I’ve been researching and writing about hemp’s astounding diversity for over a year and in spite of it’s prodigious applications I’m still in awe at the idea that this plant could be turned to stone. It sounds alchemical – like something Merlin would prescribe for a mortar, but the compound can be found across the globe in a number of ancient structures that still exist to this day.

Hemp for Home

There is a Vedic legend of the god Shiva enjoying the shade and flowers of the cannabis hemp plant to escape from family drama. Perhaps it was this ancient tale that inspired the monks of The Ellora Caves.

The caves are a fascinating piece of archeology in a number of ways. Cut from solid stone straight into the face of a mountain, the caves showcase a labor intensive project, but the real highlight is found inside. The interiors of the Ellora Caves were found to be decorated, insulated and fortified with a variation of the hemp concrete plaster we find in other historical sites.

“The 34 caves were man-made; cut into rock and plastered internally. The site was utilised for religious practices; with 17 Hindu, 12 Buddhist and 5 Jain caves…the plaster of one of the Buddhist caves, still in good condition, was examined and found to contain pounded shoots, leaves and the flower of the Cannabis Sativa plant.”

Exposed to extremes in weather and temperature for fifteenth hundred years, the site remains a level of composer that defies understanding in relation to modern building techniques, and recent interest in The Ellora Caves has been a boon to the now-blossoming hemp building materials industry, something that should have gotten off foot a century ago.

This site in India is not the only good example of ancient advanced hemp building, however. A bridge in France is fortified with a similar compound and dates back to the 6th century AD.

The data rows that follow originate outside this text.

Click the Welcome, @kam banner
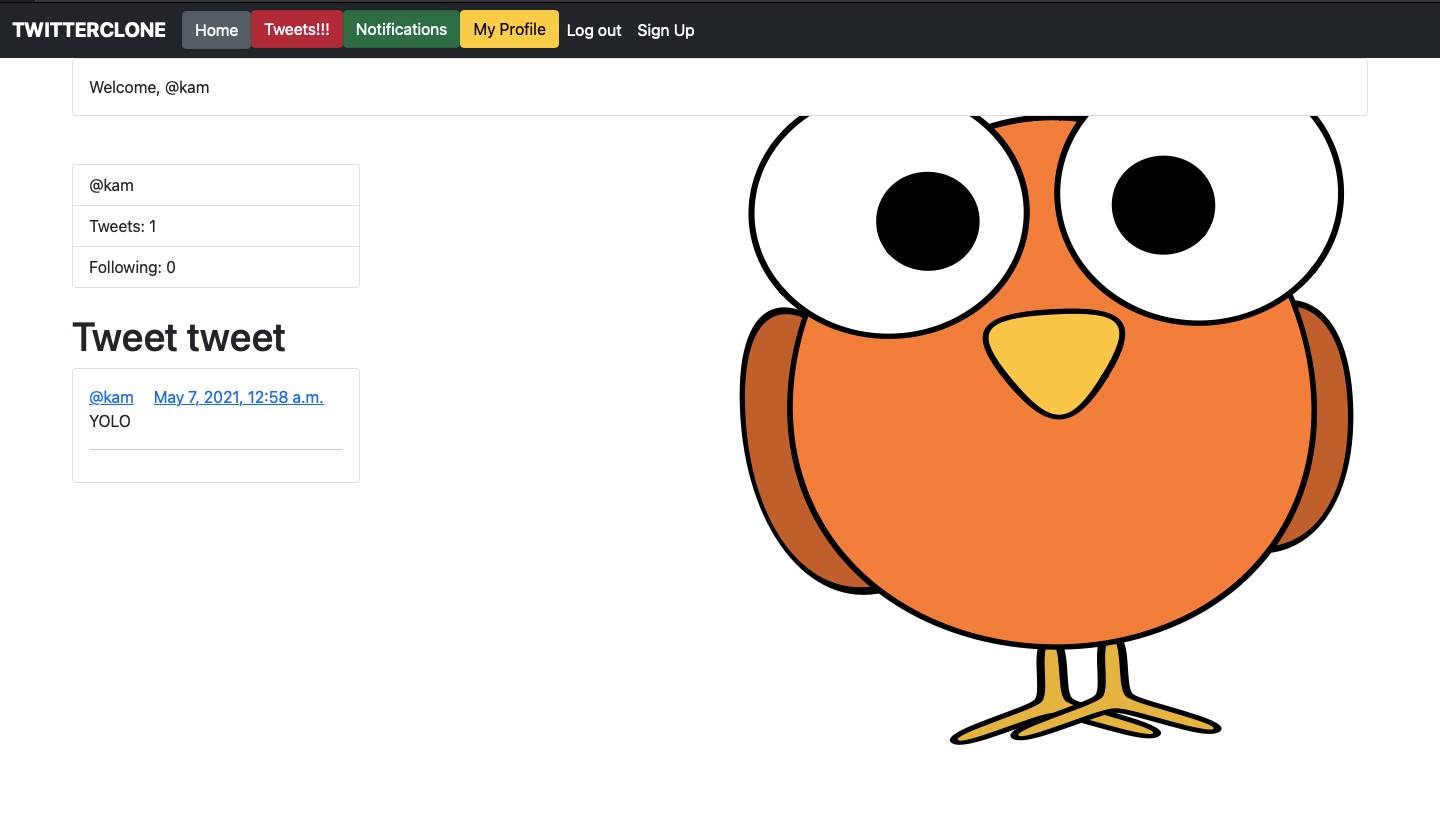This screenshot has width=1440, height=822. pos(149,87)
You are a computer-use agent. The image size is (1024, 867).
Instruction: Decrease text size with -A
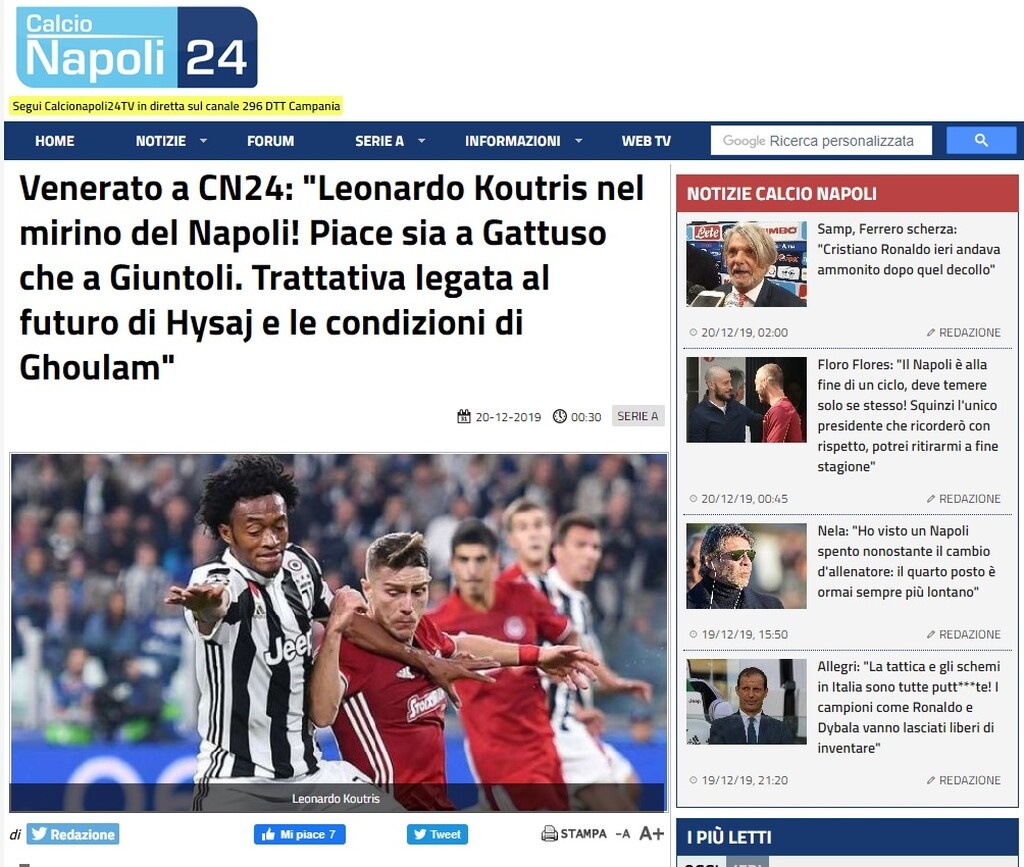(622, 834)
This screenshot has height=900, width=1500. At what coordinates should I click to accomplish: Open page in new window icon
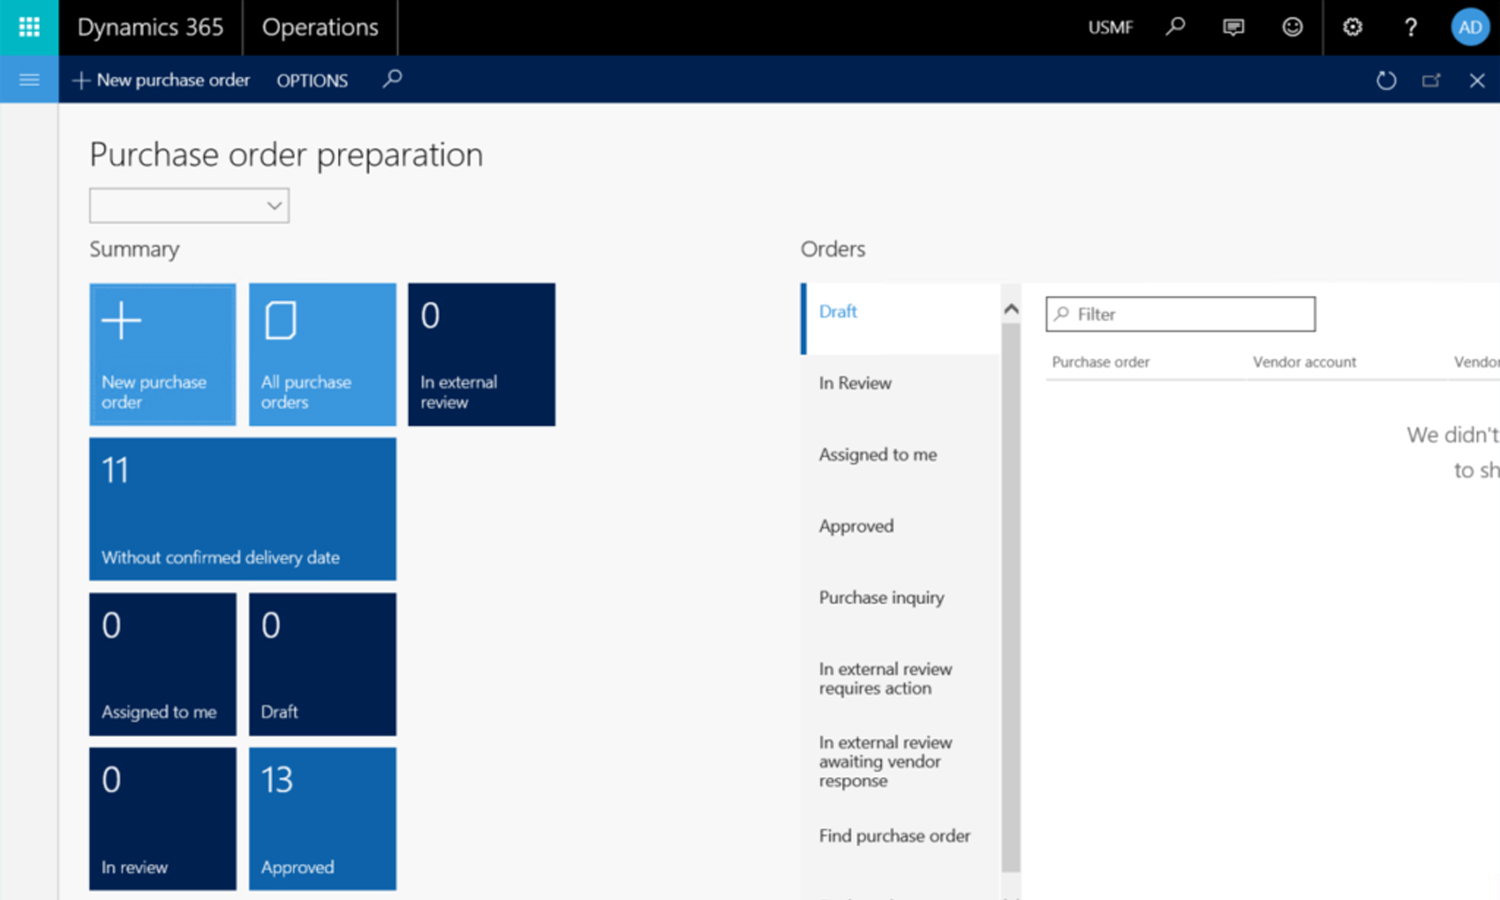click(1432, 80)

“Hemp mortar was discovered in bridge abutments of Merovingian bridges in France built between 500-751 A.D.”

We’ve Been Here Before

We come back to this plant and it’s multitude of Earth-saving applications when we struggle for it’s nurturing. The past two centuries have seen the development and instigation of synthetic building materials that have polluted the planet and it’s inhabitants with petroleum poisons that are expected to linger for centuries to come. Need another reason to use hemp instead? The Hemp Gazette has seven:

“Hempcrete is…

  • greenhouse negative,
  • has high thermal mass,
  • creates no toxic by-products,
  • dampens sound,
  • is fire-resistant,
  • has higher vapour permeability and
  • improves indoor air quality.”

It’s time to go back to the Earth to fight all our maladies, and this plant seems eager to help us win that battle.